Re: over 30000 bugs in our archive (!)
In an attempt to save the world from disaster, Joey Hess wrote:
> Christian Schwarz wrote:
> > > In certain cases, however, relative links may cause more problems. For
> > > example, links into `/etc' and `/var' should be absolute.
> > As you quoted: links _into_ `/etc' and `/var' should be absolute. But the
> > link in distributed-net is
> > var/lib/distributed-net/distributed-net -> /usr/bin/distributed-net
> > so it's into /usr and thus should be relative :-)
> But the passage in the policy manual says "for example..". I took that to
> mean all such symlinks between top level directories.
> Does anyone know why exaclty we have this paragraph in policy? I'm not sure
> what the reason it's in there is for, or exaclty what problems the relative
> symlinks can cause.
Ah, I thought you knew...
On my system, my /usr directory sits on a seperate HD from the root
partition. I've got that partition mounted as /mnt/bigfoot, and on
there I've got a directory /mnt/bigfoot/usr. (also /tmp and part of /home
reside on that disk)
My /usr symply is a symlink to /mnt/bigfoot/usr.
The fun starts if I do
ln -s ../../etc/passwd passwd
Now "less /usr/tmp/passwd" will actually read /mnt/bigfoot/etc/passwd,
and _not_ /etc/passwd . This is really extremely funny, as, anyone who
doesn't know /usr is a symlink, and symply cd's to /usr/tmp, and does
a "ls -l passwd", will just see that it's ponting to ../../etc/passwd,
without any warning that that file isn't the same as /etc/passwd.

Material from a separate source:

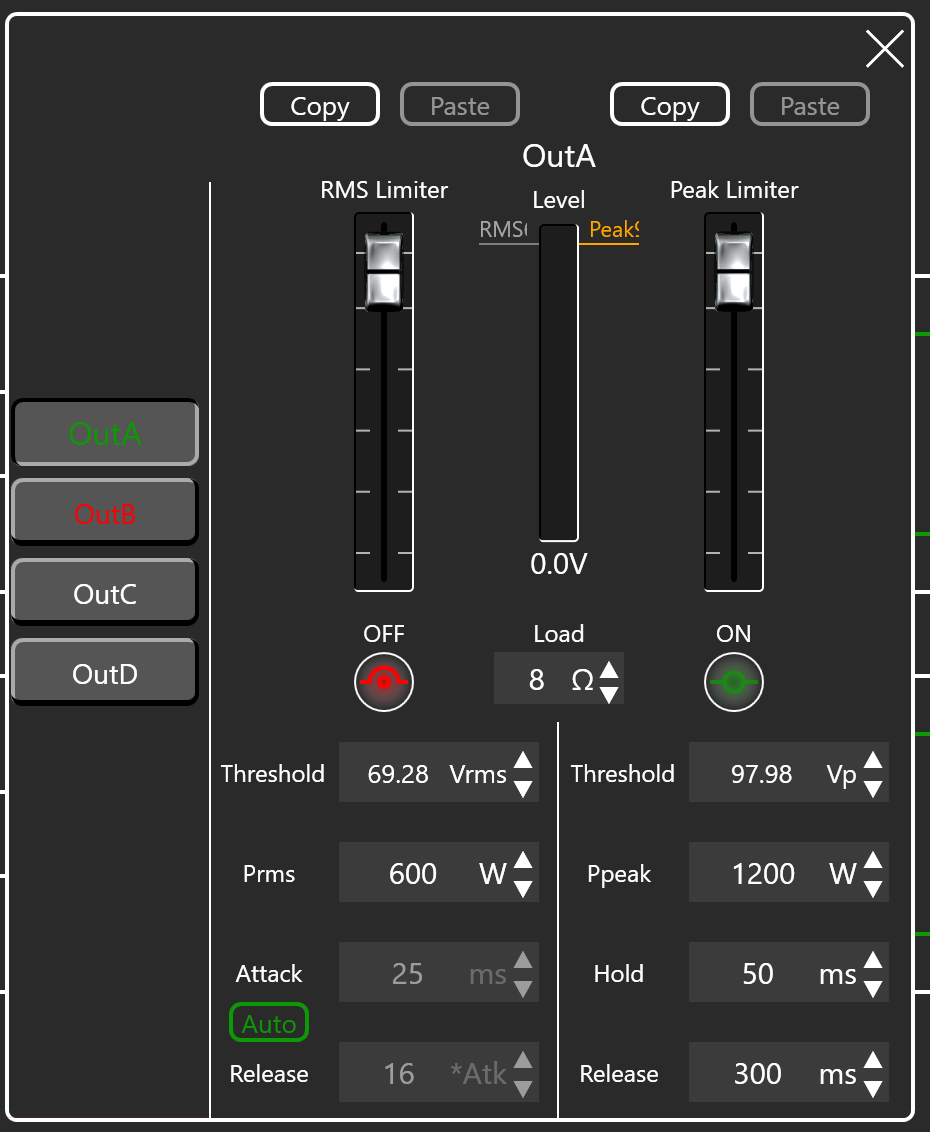Open the OutC channel
This screenshot has height=1132, width=930.
[105, 594]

So, to allow people to put directories like /etc, /var, /usr on
different partitions than the root partition, and allow them to make
symlinks from /etc (&c) to /mnt/whatever/etc, I'd say having absolute
symlinks is A Good Thing.
 Yes, my memory is really bad. But I seem to remember that I bugged
Joey Hess some time ago about a package of him not working. As Joey
has a login on my system, he started exploring, and finally someone
of us (don't remember who, so it must be Joey) discovered this
fun trick of relative symlinks
 OK, on my system I've now got a link /mnt/bigfoot/etc -> /etc, so
/usr/tmp/passwd and /etc/passwd (in the example above) on my system
now actually are the same file. But before it wasn't. It was _really_
joost witteveen, firstname.lastname@example.org
The upstream maintainer is allowed to do things different
than Debian, but only if he has good reasons to do so.